PROBLEM STATEMENT: An identical copy of every entry below is the required output.

DATA FOR REVIEW:

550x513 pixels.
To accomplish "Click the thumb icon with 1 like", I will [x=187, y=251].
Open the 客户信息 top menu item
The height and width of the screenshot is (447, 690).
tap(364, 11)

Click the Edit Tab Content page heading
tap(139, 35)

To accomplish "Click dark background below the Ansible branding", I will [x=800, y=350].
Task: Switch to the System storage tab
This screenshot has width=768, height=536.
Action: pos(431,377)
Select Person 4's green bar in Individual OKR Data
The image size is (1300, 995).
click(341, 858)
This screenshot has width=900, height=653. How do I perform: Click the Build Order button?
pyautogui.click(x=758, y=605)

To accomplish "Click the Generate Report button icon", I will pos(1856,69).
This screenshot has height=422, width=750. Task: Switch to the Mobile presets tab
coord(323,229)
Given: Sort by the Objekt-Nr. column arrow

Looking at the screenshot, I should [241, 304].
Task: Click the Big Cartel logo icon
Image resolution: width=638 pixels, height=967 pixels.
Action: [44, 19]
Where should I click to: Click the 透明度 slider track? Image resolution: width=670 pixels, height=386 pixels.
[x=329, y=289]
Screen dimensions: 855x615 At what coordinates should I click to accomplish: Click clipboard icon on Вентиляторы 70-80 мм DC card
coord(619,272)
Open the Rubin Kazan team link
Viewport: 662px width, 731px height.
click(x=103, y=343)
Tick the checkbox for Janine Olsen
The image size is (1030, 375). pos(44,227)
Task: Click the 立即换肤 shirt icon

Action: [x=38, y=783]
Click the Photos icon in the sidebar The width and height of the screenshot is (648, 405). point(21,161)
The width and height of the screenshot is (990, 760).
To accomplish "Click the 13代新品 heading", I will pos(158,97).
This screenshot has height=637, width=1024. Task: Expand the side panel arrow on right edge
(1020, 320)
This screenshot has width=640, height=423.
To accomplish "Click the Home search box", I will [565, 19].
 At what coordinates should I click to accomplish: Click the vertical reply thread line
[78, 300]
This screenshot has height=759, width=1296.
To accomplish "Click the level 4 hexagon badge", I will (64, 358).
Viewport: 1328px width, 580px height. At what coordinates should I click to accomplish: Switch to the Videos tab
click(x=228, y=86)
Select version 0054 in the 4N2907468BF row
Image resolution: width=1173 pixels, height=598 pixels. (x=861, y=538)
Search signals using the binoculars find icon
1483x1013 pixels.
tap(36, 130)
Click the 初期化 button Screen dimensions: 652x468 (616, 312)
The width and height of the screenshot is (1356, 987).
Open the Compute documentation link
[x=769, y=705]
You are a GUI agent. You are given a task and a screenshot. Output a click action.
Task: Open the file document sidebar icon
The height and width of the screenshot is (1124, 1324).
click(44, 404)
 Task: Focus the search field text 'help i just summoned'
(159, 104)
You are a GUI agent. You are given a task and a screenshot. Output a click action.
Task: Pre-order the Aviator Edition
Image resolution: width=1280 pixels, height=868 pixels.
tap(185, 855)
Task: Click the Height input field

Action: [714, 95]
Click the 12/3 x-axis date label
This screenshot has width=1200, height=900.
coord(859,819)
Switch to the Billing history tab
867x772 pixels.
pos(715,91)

RESULT OF THE EXERCISE:
550x513 pixels.
To accomplish "Click the thumb icon with 1 like", I will [x=187, y=251].
Open the 客户信息 top menu item
The height and width of the screenshot is (447, 690).
tap(364, 11)

Click the Edit Tab Content page heading
tap(139, 35)

To accomplish "Click dark background below the Ansible branding", I will [x=800, y=350].
Task: Switch to the System storage tab
This screenshot has width=768, height=536.
Action: pos(431,377)
Select Person 4's green bar in Individual OKR Data
The image size is (1300, 995).
click(341, 858)
This screenshot has width=900, height=653. How do I perform: Click the Build Order button?
pyautogui.click(x=758, y=605)

To accomplish "Click the Generate Report button icon", I will pos(1856,69).
This screenshot has height=422, width=750. Task: Switch to the Mobile presets tab
coord(323,229)
Given: Sort by the Objekt-Nr. column arrow

Looking at the screenshot, I should [241, 304].
Task: Click the Big Cartel logo icon
Image resolution: width=638 pixels, height=967 pixels.
Action: [44, 19]
Where should I click to: Click the 透明度 slider track? Image resolution: width=670 pixels, height=386 pixels.
[x=329, y=289]
Screen dimensions: 855x615 At what coordinates should I click to accomplish: Click clipboard icon on Вентиляторы 70-80 мм DC card
coord(619,272)
Open the Rubin Kazan team link
Viewport: 662px width, 731px height.
click(x=103, y=343)
Tick the checkbox for Janine Olsen
The image size is (1030, 375). pos(44,227)
Task: Click the 立即换肤 shirt icon

Action: [x=38, y=783]
Click the Photos icon in the sidebar The width and height of the screenshot is (648, 405). point(21,161)
The width and height of the screenshot is (990, 760).
To accomplish "Click the 13代新品 heading", I will pos(158,97).
This screenshot has height=637, width=1024. Task: Expand the side panel arrow on right edge
(1020, 320)
This screenshot has width=640, height=423.
To accomplish "Click the Home search box", I will [565, 19].
 At what coordinates should I click to accomplish: Click the vertical reply thread line
[78, 300]
This screenshot has height=759, width=1296.
To accomplish "Click the level 4 hexagon badge", I will (64, 358).
Viewport: 1328px width, 580px height. At what coordinates should I click to accomplish: Switch to the Videos tab
click(x=228, y=86)
Select version 0054 in the 4N2907468BF row
Image resolution: width=1173 pixels, height=598 pixels. (x=861, y=538)
Search signals using the binoculars find icon
1483x1013 pixels.
tap(36, 130)
Click the 初期化 button Screen dimensions: 652x468 (616, 312)
The width and height of the screenshot is (1356, 987).
Open the Compute documentation link
[x=769, y=705]
You are a GUI agent. You are given a task and a screenshot. Output a click action.
Task: Open the file document sidebar icon
The height and width of the screenshot is (1124, 1324).
click(44, 404)
 Task: Focus the search field text 'help i just summoned'
(159, 104)
You are a GUI agent. You are given a task and a screenshot. Output a click action.
Task: Pre-order the Aviator Edition
Image resolution: width=1280 pixels, height=868 pixels.
tap(185, 855)
Task: Click the Height input field

Action: [714, 95]
Click the 12/3 x-axis date label
This screenshot has width=1200, height=900.
coord(859,819)
Switch to the Billing history tab
867x772 pixels.
pos(715,91)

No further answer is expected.